Society’s Accelerating Transitions

Cities, according to physicist Luís Bettencourt, exhibit superlinear scaling: double a city’s population, and innovation more than doubles. The result? More frequent paradigm shifts, occurring multiple times within a lifetime. Humanity now lives on the edge of knowledge, balancing between stability and perpetual transformation—a state physicists call self-organized criticality.

Essential Idea

Small steady progress breeds sudden revolutions. When a quiet accumulation of facts hits its tipping point, humanity’s picture of reality snaps into a new form. These knowledge avalanches can be mapped—and even anticipated—using the mathematics of physical change.

Arbesman argues that how we measure shapes what we know. From mapping India’s mountains to defining the meter, the pursuit of precision reveals both the triumphs and the fallibility of facts. Every refinement in measurement not only clarifies reality but also exposes new layers of error waiting to be corrected.

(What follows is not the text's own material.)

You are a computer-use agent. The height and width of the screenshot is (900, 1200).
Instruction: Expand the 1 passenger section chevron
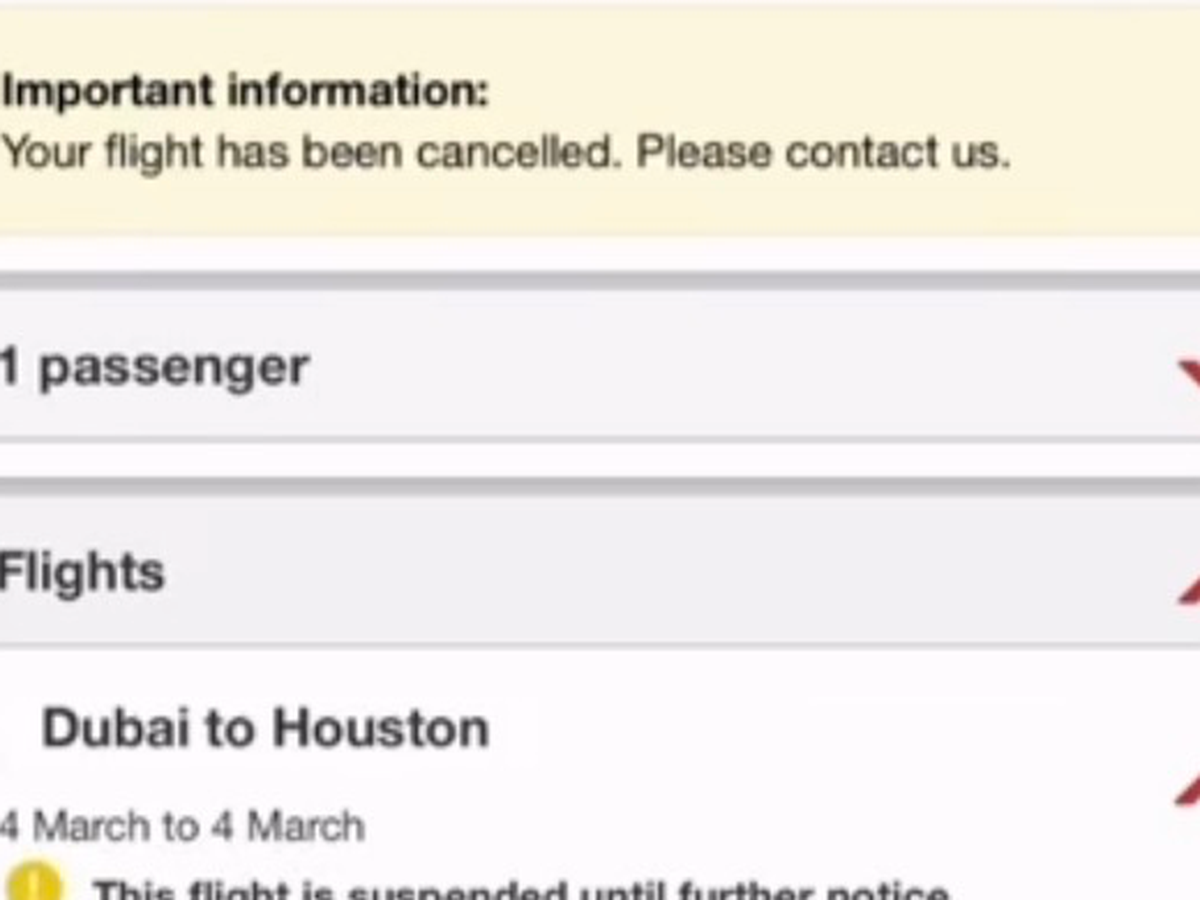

From Mount Everest to Microns

The height of Mount Everest changes a little each year due to tectonic movement and erosion—its measurement itself evolves. Similarly, the meter’s definition shifted from pendulum length to distance between poles, then to the wavelength of light, and now to the speed of light’s travel in a fixed interval. Each change marks a deepening precision, illustrating that measurement error decays exponentially as tools improve.

The Decline Effect and Scientific Replication

Arbesman explores how repeated measurement reveals truth’s instability. The “decline effect” shows that initial discoveries often lose strength on replication—Planet X vanished as astronomers refined estimates, and half of published clinical trials later shrink or disappear under scrutiny. John Ioannidis famously demonstrated that most published scientific findings are false, largely due to small sample sizes, publication bias, and human incentives.

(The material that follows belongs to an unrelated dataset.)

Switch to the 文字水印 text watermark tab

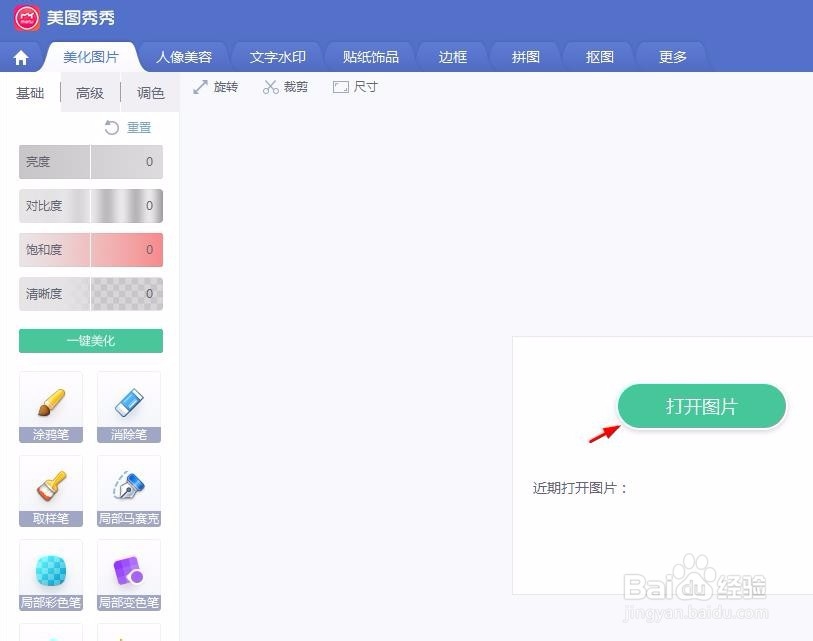[x=277, y=56]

Error as a Driver of Progress

Measurement doesn’t merely detect reality—it creates it. Missteps like Pluto’s misclassification or atomic weight adjustments reveal how error fuels refinement. As Lord Kelvin said, “When you cannot measure, your knowledge is meager and unsatisfactory.” Arbesman updates the sentiment: when you can measure, you must also measure your error.

Insight

Every measurement contains an ounce of error—and every correction opens new domains of knowledge. Precision is not perfection; it’s perpetual discovery.

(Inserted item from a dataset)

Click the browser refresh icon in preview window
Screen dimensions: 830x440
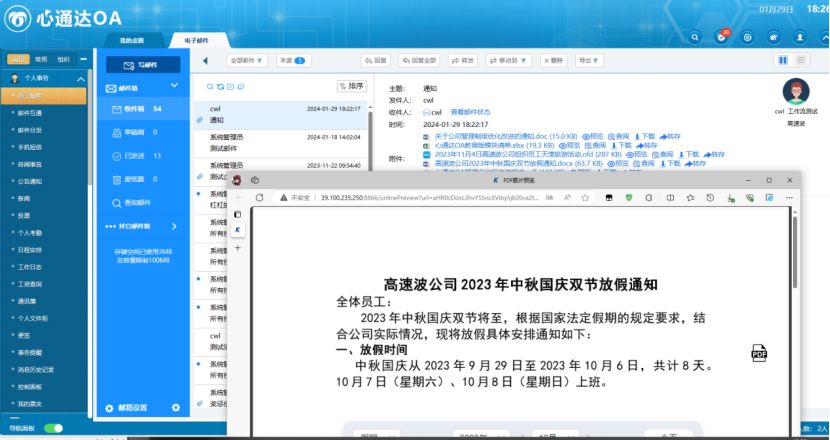(259, 198)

Even when facts change regularly and measurably, people rarely keep up. Arbesman devotes an entire chapter to our cognitive blind spots: the psychological quirks that anchor us to outdated truths. From frog-like blindness to gradual change to the Semmelweis reflex that rejects new evidence, he reminds us that factual inertia is a deeply human condition.

Biases and Blindness

Humans are wired to notice motion but ignore slow shifts, a tendency known as shifting baseline syndrome. Fisheries collapse without us noticing, technologies age into invisibility, and cultural norms fossilize. Add biases like confirmation bias—the urge to notice only evidence that fits our worldview—and change blindness, and we become poor custodians of evolving knowledge.

Generational Knowledge

Most people update facts in bursts, often when teaching the next generation. You might relearn dinosaurs through your child’s homework or discover that Pluto is no longer a planet via a school project. Arbesman calls these generational “resets” the human rhythm of knowledge updating. Each generation constructs a new factual baseline, unaware that theirs too will age.

Adapting to Change

The solution is continual mental renewal. Arbesman suggests treating facts like investments—diversify sources, audit regularly, and rebalance. Reading omnivorously, learning across disciplines, and using digital tools like search engines or real-time counters can help you stay current. Ultimately, understanding the half-life of facts isn’t about despairing over ignorance—it’s about cultivating curiosity in the face of inevitable change.

Final Lesson

You cannot stop facts from aging, but you can stop yourself from aging intellectually. In a world where truths have predictable lifespans, wisdom lies not in memorizing data—but in mastering the rhythm of forgetting and relearning.